|Beyond Saint George's Day
||[Apr. 29th, 2010|10:41 pm]
We celebrated Saint George's Day a day late, at the Sage for a Folk Against Fascism concert. The only familiar name among the performers was that of the Newcastle Kingsmen rapper side, but it looked like an opportunity to sample some unfamiliar music and do something vaguely appropriate with our evening.
Once again we had seats in the second row of Hall 2; how, after the Einheit experience, had we allowed that to happen? (Probably, since they don't seem to have opened the upper tiers of the hall, it was all that was available). This time round it wasn't disastrous: I still had to look up more than was really comfortable, but the foot-level perspective on the dancers made an interesting change. Not that I needed 'an interesting change' - I enjoy watching the dancing, and the Kingsmen have a magnificent combination of precision and energy. They have also clearly worked at putting together a sequence of dances which are varied and interesting to watch. (The Sage offers a great opprtunity to young folk musicians to learn performance in front of an audience. You get to hear some very promising musicians that way, but you also become very appreciative of people who have already learned that performance is a craft).

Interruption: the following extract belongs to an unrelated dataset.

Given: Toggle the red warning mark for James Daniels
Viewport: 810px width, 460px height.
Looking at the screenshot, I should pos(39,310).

The rest of the show was mixed. For one thing, it seemed to have been put together back to front: I enjoyed the first half much more than the second, which is not the usual arrangement.
First up were Three Sharp Knives: fiddler Stewart Hardy and and guitarist Matt Price. My new-found affection for the fiddle continues: there was something enormously enjoyable about the simplicity of these wonderful tunes. They were joined for one last tune by Dogan Mehmet, and the additional fiddle was also good, and I began to look forward to Dogan Mehmet's appearance later with his own band.

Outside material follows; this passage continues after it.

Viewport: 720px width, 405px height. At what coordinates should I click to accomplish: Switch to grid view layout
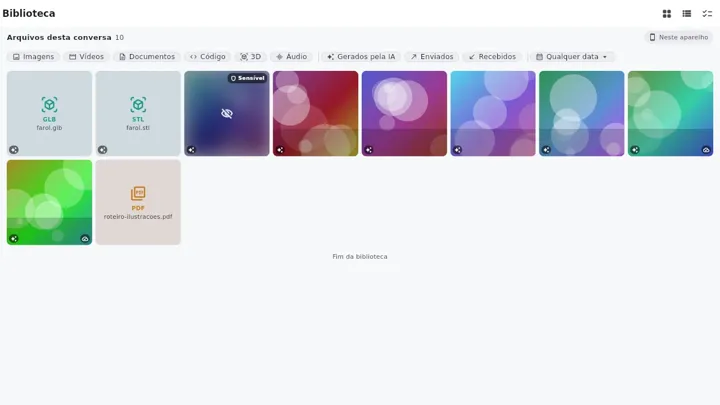667,14

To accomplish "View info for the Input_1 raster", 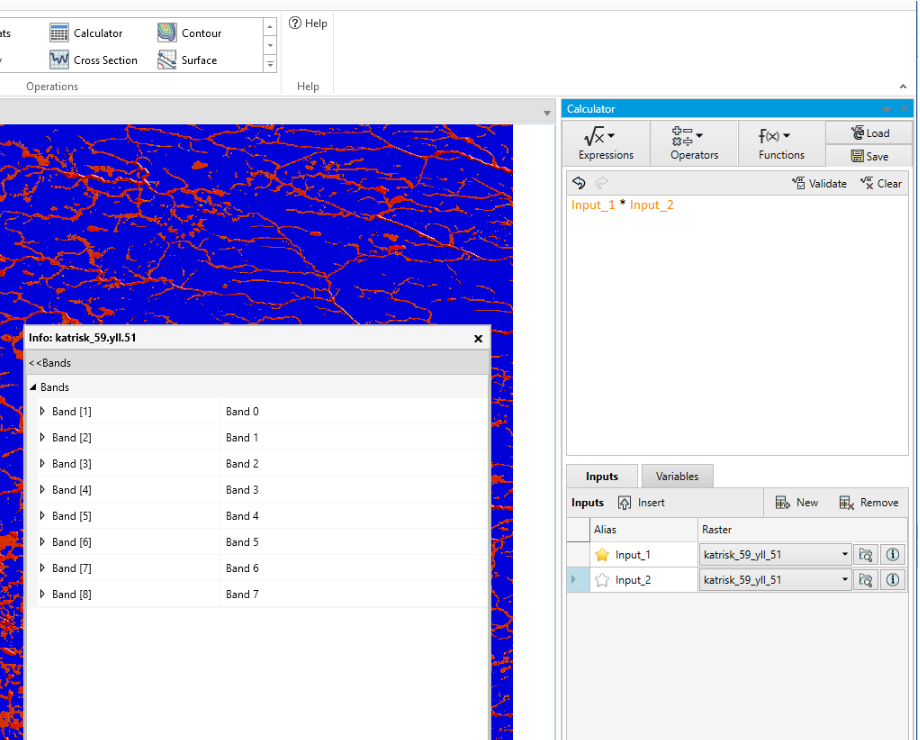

Northumbrian piper Paul Knox (there's something very wrong with the design of his MySpace page, beyond the link, but it's worth it to play his version of The Keel Row) decided to share his spot with some friends, whose names I didn't catch, but with whom he had won some 'best of' award at Rothbury. They played a lovely delicate piece called - I think - Patchwork Polka on three fiddles, and also provided the music for two young women to demonstrate a clog dance.
After the break we had Dogan Mehmet and the Deerhunters. Maybe I'm just not into "Anglo-Turkish, Gypsy-Punk style". I didn't enjoy Dogan's singing style (this doesn't mean he's no good; I don't enjoy June Tabor's singing either), and I found the band shambolic, the sound muddy and confused. All the more disappointing because scroll down to the bottom of the page for the smartly dressed gentleman holding what is apparently a ghanoon. It seems he is one of Iran's finest players of this instrument, and I would have liked to hear what it sounded like.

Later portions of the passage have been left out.